Mujer murió por implante de glúteos en clínica de Catia

Familiares de la mujer fallecida exigen que se investigue lo ocurrido y se castigue a la responsable

Yuraima Presilla Brito, de 35 años de edad, ama de casa y madre de cuatro hijos ­la menor de tres meses de nacida­ es la tercera persona que muere a consecuencia de tratamientos para adelgazar e implantación de glúteos que realizan en el Centro Estético Nutricional Dani Light, ubicado en la mezzanina del edificio Pomarrosa, en la Plaza Sucre de Catia, informa El Nacional.

Presilla tenía días sometida a esa terapia. El lunes a las 3:30 pm llegó al centro acompañada de una sobrina, de 17 años de edad, que también se somete a tratamientos.

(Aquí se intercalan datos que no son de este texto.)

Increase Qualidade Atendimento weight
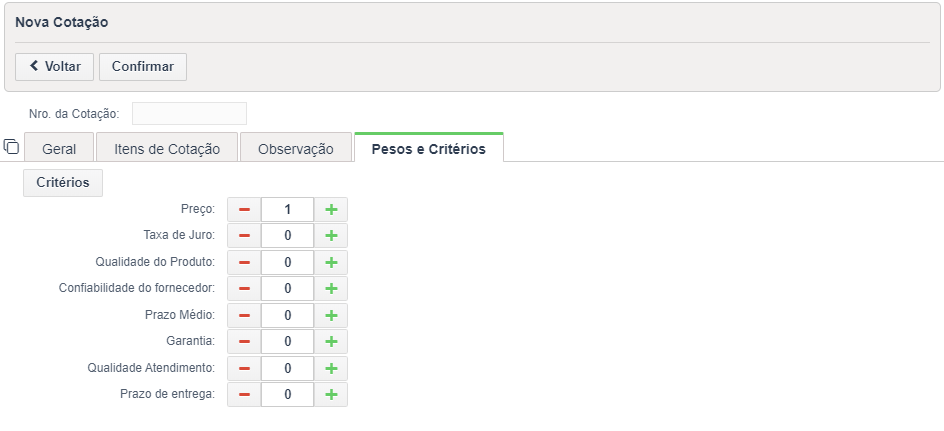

Minutos después, Yulia Presilla Brito, hermana de Yuraima, recibió una llamada de su hija. Le explicó que Mercedes Elvira Betancourt Paredes, de 43 años de edad, dueña de la estética y encargada de hacer las terapias, le había comunicado que su tía estaba convulsionando y luego le dijo que había muerto por un paro respiratorio.

Presilla, que hace labores de seguridad en el Hospital Periférico de Catia, fue al centro y habló con la propietaria, quien no supo resolver la emergencia que se le presentó a su cliente y por la cual murió. Dijo que Betancourt Paredes le manifestó: “Ya yo he pasado por eso y tengo buenos abogados”, refiriéndose a las muertes de otras dos personas que se hicieron tratamientos similares.

Refugio y estética. En el edificio Pomarrosa también hay un refugio de damnificados, que desconocían que en la mezzanina funciona un centro estético. Un paramédico que permanece en el albergue se trasladó al lugar donde estaba Yuraima para tratar de prestarle los primeros auxilios mientras la llevaban a un centro asistencial, pero ya la mujer no tenía signos vitales.

Los familiares de la víctima solicitaron a una comisión de funcionarios de la Policía Nacional, que detuvo a la dueña del centro estético y la trasladó a la subdelegación del Cicpc del Oeste, en la que quedó recluida.

Ayer en la mañana Betancourt Paredes fue llevada a la medicatura forense de Bello Monte para someterla a exámenes y posteriormente presentarla ante un tribunal de control.

Hasta ayer en la tarde, los investigadores del Cicpc no habían encontrado ninguna certificación ni curso que la acredite o indique que está facultada para realizar el tipo de tratamiento que venía aplicando.

La sobrina de la víctima tiene un mes con un tratamiento para adelgazar y no sabe qué sustancia le inyectaron en el abdomen. Sólo le dijeron que se trata de un producto antigrasa. Las muestras serán analizadas en el laboratorio de la policía científica.

La empleada de un centro asistencial, que acompañaba a la familia Presilla Brito en la morgue a la espera del resultado de la autopsia practicada a la víctima, dijo que ella acudió a la estética por recomendación de Yuraima, pagó 1.800 bolívares por un tratamiento de 12 sesiones para rebajar, se hizo tres y precisamente el lunes acudió a la 1:00 pm.